_What needs to be done_. Take the data from its first line. Print each line exactly until the line containing "Given: Click the 'Do" has been printed too.

Collected data entries
* * * *

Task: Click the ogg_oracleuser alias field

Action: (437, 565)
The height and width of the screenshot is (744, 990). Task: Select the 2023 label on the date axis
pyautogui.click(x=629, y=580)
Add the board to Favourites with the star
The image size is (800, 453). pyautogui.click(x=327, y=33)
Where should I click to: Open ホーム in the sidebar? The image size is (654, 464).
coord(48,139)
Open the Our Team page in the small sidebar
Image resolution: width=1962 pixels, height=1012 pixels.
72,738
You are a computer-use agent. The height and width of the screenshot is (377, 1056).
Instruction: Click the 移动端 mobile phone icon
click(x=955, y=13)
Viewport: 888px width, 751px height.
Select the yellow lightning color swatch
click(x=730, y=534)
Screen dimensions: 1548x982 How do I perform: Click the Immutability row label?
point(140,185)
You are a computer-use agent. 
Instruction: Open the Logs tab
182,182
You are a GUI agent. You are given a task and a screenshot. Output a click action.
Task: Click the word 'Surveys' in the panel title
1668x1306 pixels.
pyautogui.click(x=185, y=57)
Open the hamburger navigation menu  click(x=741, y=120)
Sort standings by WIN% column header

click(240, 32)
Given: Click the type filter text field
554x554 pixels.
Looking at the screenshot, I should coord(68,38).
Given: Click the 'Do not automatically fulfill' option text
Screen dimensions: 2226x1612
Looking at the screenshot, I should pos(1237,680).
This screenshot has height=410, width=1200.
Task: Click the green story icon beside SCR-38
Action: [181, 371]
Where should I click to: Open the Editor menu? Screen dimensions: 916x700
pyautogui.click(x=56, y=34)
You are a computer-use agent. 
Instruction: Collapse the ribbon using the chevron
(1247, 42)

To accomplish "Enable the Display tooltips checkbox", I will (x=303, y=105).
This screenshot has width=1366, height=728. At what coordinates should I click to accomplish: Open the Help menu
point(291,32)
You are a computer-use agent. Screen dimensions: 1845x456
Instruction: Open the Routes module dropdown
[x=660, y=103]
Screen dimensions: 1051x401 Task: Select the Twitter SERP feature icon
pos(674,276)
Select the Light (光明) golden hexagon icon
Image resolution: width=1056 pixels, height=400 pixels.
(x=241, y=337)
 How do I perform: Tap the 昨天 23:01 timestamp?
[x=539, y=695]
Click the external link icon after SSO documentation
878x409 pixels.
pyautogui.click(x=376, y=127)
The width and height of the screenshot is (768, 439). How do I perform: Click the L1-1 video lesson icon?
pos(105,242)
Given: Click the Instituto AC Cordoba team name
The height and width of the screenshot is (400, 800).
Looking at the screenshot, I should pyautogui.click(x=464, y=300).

* * * *

_Solution below_.
Task: Click the ogg_oracleuser alias field

Action: (437, 565)
The height and width of the screenshot is (744, 990). Task: Select the 2023 label on the date axis
pyautogui.click(x=629, y=580)
Add the board to Favourites with the star
The image size is (800, 453). pyautogui.click(x=327, y=33)
Where should I click to: Open ホーム in the sidebar? The image size is (654, 464).
coord(48,139)
Open the Our Team page in the small sidebar
Image resolution: width=1962 pixels, height=1012 pixels.
72,738
You are a computer-use agent. The height and width of the screenshot is (377, 1056).
Instruction: Click the 移动端 mobile phone icon
click(x=955, y=13)
Viewport: 888px width, 751px height.
Select the yellow lightning color swatch
click(x=730, y=534)
Screen dimensions: 1548x982 How do I perform: Click the Immutability row label?
point(140,185)
You are a computer-use agent. 
Instruction: Open the Logs tab
182,182
You are a GUI agent. You are given a task and a screenshot. Output a click action.
Task: Click the word 'Surveys' in the panel title
1668x1306 pixels.
pyautogui.click(x=185, y=57)
Open the hamburger navigation menu  click(x=741, y=120)
Sort standings by WIN% column header

click(240, 32)
Given: Click the type filter text field
554x554 pixels.
Looking at the screenshot, I should coord(68,38).
Given: Click the 'Do not automatically fulfill' option text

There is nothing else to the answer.